- [Work task]: Copy out the full listing that comes next, exactly.

(Material shown begins)

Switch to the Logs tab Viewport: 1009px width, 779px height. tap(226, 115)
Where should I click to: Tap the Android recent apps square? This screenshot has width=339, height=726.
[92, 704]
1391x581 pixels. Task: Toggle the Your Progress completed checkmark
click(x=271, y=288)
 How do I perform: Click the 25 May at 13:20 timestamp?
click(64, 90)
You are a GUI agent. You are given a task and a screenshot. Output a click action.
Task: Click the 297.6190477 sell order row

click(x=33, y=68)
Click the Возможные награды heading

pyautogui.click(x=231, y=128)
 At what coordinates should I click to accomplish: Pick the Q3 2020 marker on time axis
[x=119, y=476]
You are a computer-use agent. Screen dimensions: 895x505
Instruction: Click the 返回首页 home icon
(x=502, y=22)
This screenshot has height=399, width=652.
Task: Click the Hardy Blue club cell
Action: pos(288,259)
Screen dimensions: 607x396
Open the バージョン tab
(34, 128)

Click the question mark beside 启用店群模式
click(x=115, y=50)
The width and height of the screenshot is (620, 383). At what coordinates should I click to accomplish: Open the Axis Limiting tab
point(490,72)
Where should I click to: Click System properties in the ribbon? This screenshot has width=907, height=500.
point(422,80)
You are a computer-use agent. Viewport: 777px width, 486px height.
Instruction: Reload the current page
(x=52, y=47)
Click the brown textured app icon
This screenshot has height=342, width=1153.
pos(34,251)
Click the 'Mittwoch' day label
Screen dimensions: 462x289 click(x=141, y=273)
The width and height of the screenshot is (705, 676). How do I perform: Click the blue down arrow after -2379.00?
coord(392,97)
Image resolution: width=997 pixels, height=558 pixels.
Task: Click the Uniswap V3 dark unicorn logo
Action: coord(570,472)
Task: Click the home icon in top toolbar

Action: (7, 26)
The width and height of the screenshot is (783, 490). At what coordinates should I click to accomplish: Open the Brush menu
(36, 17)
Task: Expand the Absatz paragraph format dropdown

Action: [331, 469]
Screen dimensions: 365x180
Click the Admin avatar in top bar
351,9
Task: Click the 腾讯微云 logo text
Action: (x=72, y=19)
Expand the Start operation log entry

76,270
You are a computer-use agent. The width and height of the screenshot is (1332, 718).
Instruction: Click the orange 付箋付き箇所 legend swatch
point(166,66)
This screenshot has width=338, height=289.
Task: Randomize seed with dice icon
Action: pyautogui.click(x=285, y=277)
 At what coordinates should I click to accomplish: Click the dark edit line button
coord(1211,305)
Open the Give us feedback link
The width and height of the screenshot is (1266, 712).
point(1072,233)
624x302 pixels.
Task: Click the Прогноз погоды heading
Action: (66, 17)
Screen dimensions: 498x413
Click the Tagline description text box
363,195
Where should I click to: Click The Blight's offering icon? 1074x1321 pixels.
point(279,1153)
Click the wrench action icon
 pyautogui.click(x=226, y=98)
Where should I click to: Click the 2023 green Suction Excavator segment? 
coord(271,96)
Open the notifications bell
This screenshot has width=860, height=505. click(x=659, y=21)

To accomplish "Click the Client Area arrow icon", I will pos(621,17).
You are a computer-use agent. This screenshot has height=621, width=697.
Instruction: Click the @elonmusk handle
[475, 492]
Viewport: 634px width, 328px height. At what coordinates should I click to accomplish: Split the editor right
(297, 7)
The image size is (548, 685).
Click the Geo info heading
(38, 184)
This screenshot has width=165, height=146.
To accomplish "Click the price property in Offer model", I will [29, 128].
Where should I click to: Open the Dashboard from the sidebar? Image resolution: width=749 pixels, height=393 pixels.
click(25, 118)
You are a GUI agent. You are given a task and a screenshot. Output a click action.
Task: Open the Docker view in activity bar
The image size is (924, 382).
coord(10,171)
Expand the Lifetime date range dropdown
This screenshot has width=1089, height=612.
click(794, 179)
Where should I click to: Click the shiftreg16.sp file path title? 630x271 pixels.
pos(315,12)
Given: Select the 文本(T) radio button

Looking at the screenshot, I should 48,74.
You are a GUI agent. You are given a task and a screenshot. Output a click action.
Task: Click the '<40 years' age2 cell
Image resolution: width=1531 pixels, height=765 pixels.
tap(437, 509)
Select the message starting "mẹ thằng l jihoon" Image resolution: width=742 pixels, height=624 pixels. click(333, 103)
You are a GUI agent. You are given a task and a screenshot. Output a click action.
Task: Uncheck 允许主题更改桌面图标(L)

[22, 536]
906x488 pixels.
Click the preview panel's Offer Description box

(Material shown ends)

- [Response for this exercise]:
Switch to the Logs tab Viewport: 1009px width, 779px height. tap(226, 115)
Where should I click to: Tap the Android recent apps square? This screenshot has width=339, height=726.
[92, 704]
1391x581 pixels. Task: Toggle the Your Progress completed checkmark
click(x=271, y=288)
 How do I perform: Click the 25 May at 13:20 timestamp?
click(64, 90)
You are a GUI agent. You are given a task and a screenshot. Output a click action.
Task: Click the 297.6190477 sell order row

click(x=33, y=68)
Click the Возможные награды heading

pyautogui.click(x=231, y=128)
 At what coordinates should I click to accomplish: Pick the Q3 2020 marker on time axis
[x=119, y=476]
You are a computer-use agent. Screen dimensions: 895x505
Instruction: Click the 返回首页 home icon
(x=502, y=22)
This screenshot has height=399, width=652.
Task: Click the Hardy Blue club cell
Action: pos(288,259)
Screen dimensions: 607x396
Open the バージョン tab
(34, 128)

Click the question mark beside 启用店群模式
click(x=115, y=50)
The width and height of the screenshot is (620, 383). At what coordinates should I click to accomplish: Open the Axis Limiting tab
point(490,72)
Where should I click to: Click System properties in the ribbon? This screenshot has width=907, height=500.
point(422,80)
You are a computer-use agent. Viewport: 777px width, 486px height.
Instruction: Reload the current page
(x=52, y=47)
Click the brown textured app icon
This screenshot has height=342, width=1153.
pos(34,251)
Click the 'Mittwoch' day label
Screen dimensions: 462x289 click(x=141, y=273)
The width and height of the screenshot is (705, 676). How do I perform: Click the blue down arrow after -2379.00?
coord(392,97)
Image resolution: width=997 pixels, height=558 pixels.
Task: Click the Uniswap V3 dark unicorn logo
Action: coord(570,472)
Task: Click the home icon in top toolbar

Action: (7, 26)
The width and height of the screenshot is (783, 490). At what coordinates should I click to accomplish: Open the Brush menu
(36, 17)
Task: Expand the Absatz paragraph format dropdown

Action: [331, 469]
Screen dimensions: 365x180
Click the Admin avatar in top bar
351,9
Task: Click the 腾讯微云 logo text
Action: (x=72, y=19)
Expand the Start operation log entry

76,270
You are a computer-use agent. The width and height of the screenshot is (1332, 718).
Instruction: Click the orange 付箋付き箇所 legend swatch
point(166,66)
This screenshot has width=338, height=289.
Task: Randomize seed with dice icon
Action: pyautogui.click(x=285, y=277)
 At what coordinates should I click to accomplish: Click the dark edit line button
coord(1211,305)
Open the Give us feedback link
The width and height of the screenshot is (1266, 712).
point(1072,233)
624x302 pixels.
Task: Click the Прогноз погоды heading
Action: (66, 17)
Screen dimensions: 498x413
Click the Tagline description text box
363,195
Where should I click to: Click The Blight's offering icon? 1074x1321 pixels.
point(279,1153)
Click the wrench action icon
 pyautogui.click(x=226, y=98)
Where should I click to: Click the 2023 green Suction Excavator segment? 
coord(271,96)
Open the notifications bell
This screenshot has width=860, height=505. click(x=659, y=21)

To accomplish "Click the Client Area arrow icon", I will pos(621,17).
You are a computer-use agent. This screenshot has height=621, width=697.
Instruction: Click the @elonmusk handle
[475, 492]
Viewport: 634px width, 328px height. At what coordinates should I click to accomplish: Split the editor right
(297, 7)
The image size is (548, 685).
Click the Geo info heading
(38, 184)
This screenshot has width=165, height=146.
To accomplish "Click the price property in Offer model", I will [29, 128].
Where should I click to: Open the Dashboard from the sidebar? Image resolution: width=749 pixels, height=393 pixels.
click(25, 118)
You are a GUI agent. You are given a task and a screenshot. Output a click action.
Task: Open the Docker view in activity bar
The image size is (924, 382).
coord(10,171)
Expand the Lifetime date range dropdown
This screenshot has width=1089, height=612.
click(794, 179)
Where should I click to: Click the shiftreg16.sp file path title? 630x271 pixels.
pos(315,12)
Given: Select the 文本(T) radio button

Looking at the screenshot, I should 48,74.
You are a GUI agent. You are given a task and a screenshot. Output a click action.
Task: Click the '<40 years' age2 cell
Image resolution: width=1531 pixels, height=765 pixels.
tap(437, 509)
Select the message starting "mẹ thằng l jihoon" Image resolution: width=742 pixels, height=624 pixels. click(333, 103)
You are a GUI agent. You are given a task and a screenshot. Output a click action.
Task: Uncheck 允许主题更改桌面图标(L)

[22, 536]
906x488 pixels.
Click the preview panel's Offer Description box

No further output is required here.